A la question de savoir pourquoi le laboratoire AstraZeneca a mis les études autour de son vaccin en pause, le chercheur Decroly note c’est parce qu’une maladie inexpliquée a été détectée chez un patient au Royaume-Uni. Dans la recherche, on compte trois phases de vaccination : d’abord sur un nombre réduit de personnes, puis sur des quantités de personnes de plus en plus importantes. Si, pendant l’une de ces phases, des effets graves sont détectés sur un ou plusieurs patients, on met l’étude sur pause, afin de déterminer si cela provient du vaccin ou si l’individu a été infecté par une autre pathologie, par exemple.

Pour Decroly, cela fait partie du processus de développement classique des vaccins, qui est comparable à un entonnoir : à chaque étape, des vaccins ne seront pas poursuivis ou seront retardés. Reste à déterminer si celui d’AstraZeneca est arrêté temporairement ou définitivement : l’avenir nous le dira.

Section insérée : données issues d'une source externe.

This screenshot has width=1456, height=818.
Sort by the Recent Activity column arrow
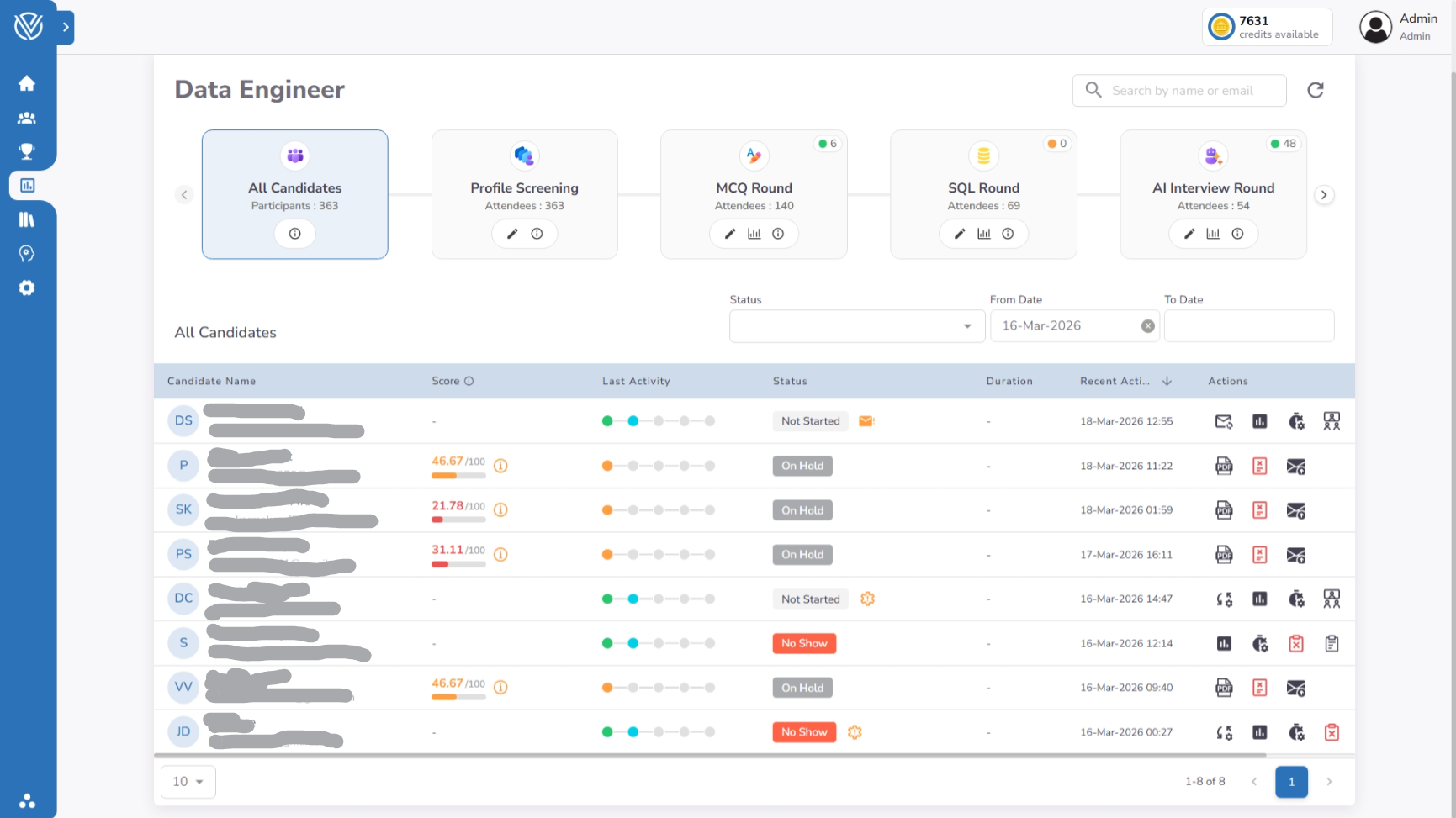[x=1167, y=381]
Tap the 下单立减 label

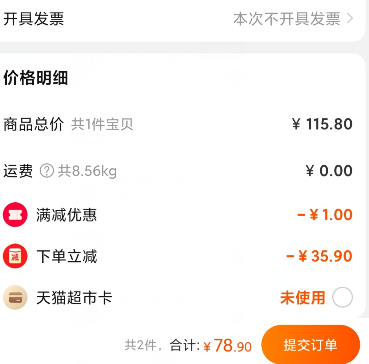[67, 257]
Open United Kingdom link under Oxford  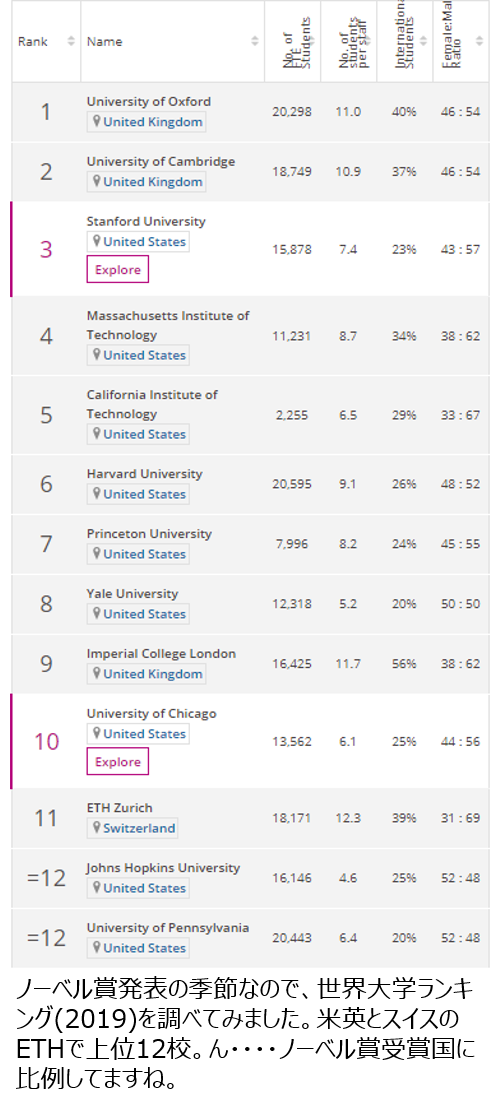point(153,122)
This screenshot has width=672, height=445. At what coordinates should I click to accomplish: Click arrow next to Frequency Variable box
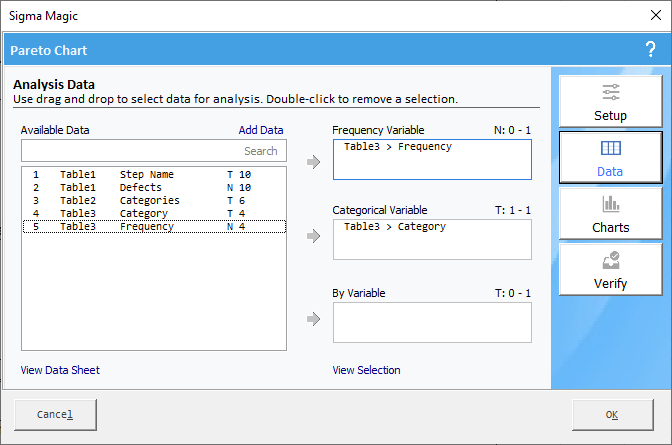pos(314,162)
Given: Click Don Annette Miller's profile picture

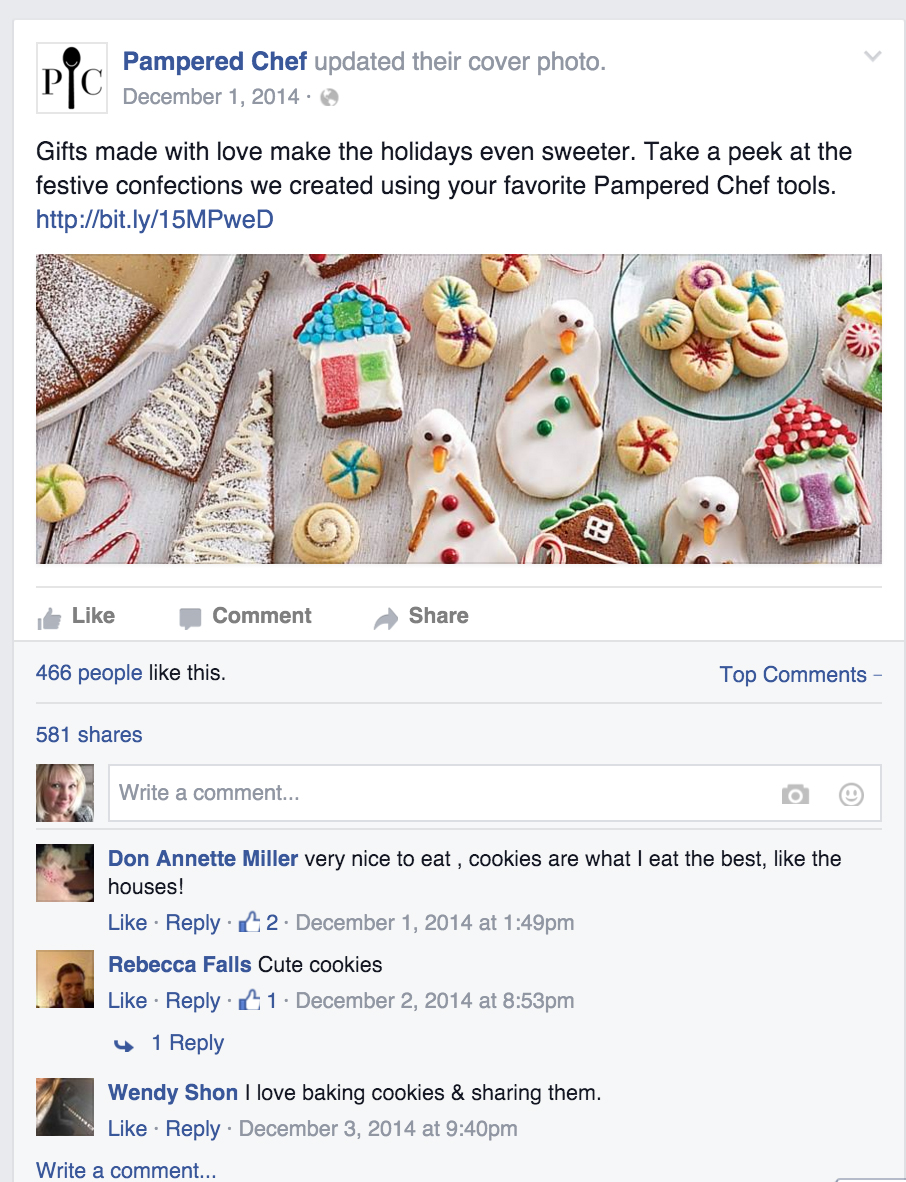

Le chercheur de CRNS estime qu’apprendre que l’un des vaccins les plus prometteurs contre le coronavirus, qui a réussi les phases 1 et 2, est désormais en mauvaise posture, est forcément décevant. Mais cela prouve que les processus de contrôle existent et que la sécurité des vaccins est garantie. Il est nécessaire que chaque étape s’accompagne de beaucoup de rigueur : l’objectif fondamental est d’obtenir un vaccin qui protège suffisamment et durablement. Des autorités compétentes régulent ces essais et interrogent les compagnies, afin d’éviter la précipitation et les complications.

On voit bien qu’il y a une course entre les différents laboratoires, du fait de l’urgence sanitaire. On sent également une énorme pression quotidienne, qui pousse au résultat, au fait de découvrir des choses, de publier. Mais il faut se rappeler que la recherche comporte des temps incompressibles. Lorsque vous développez un vaccin, il faut d’abord que l’immunité soit induite et ensuite qu’elle soit durable. Et pour montrer qu’elle est durable, il ne suffit pas de 15 jours, mais d’un an ou deux, a déclaré Etienne Decroly.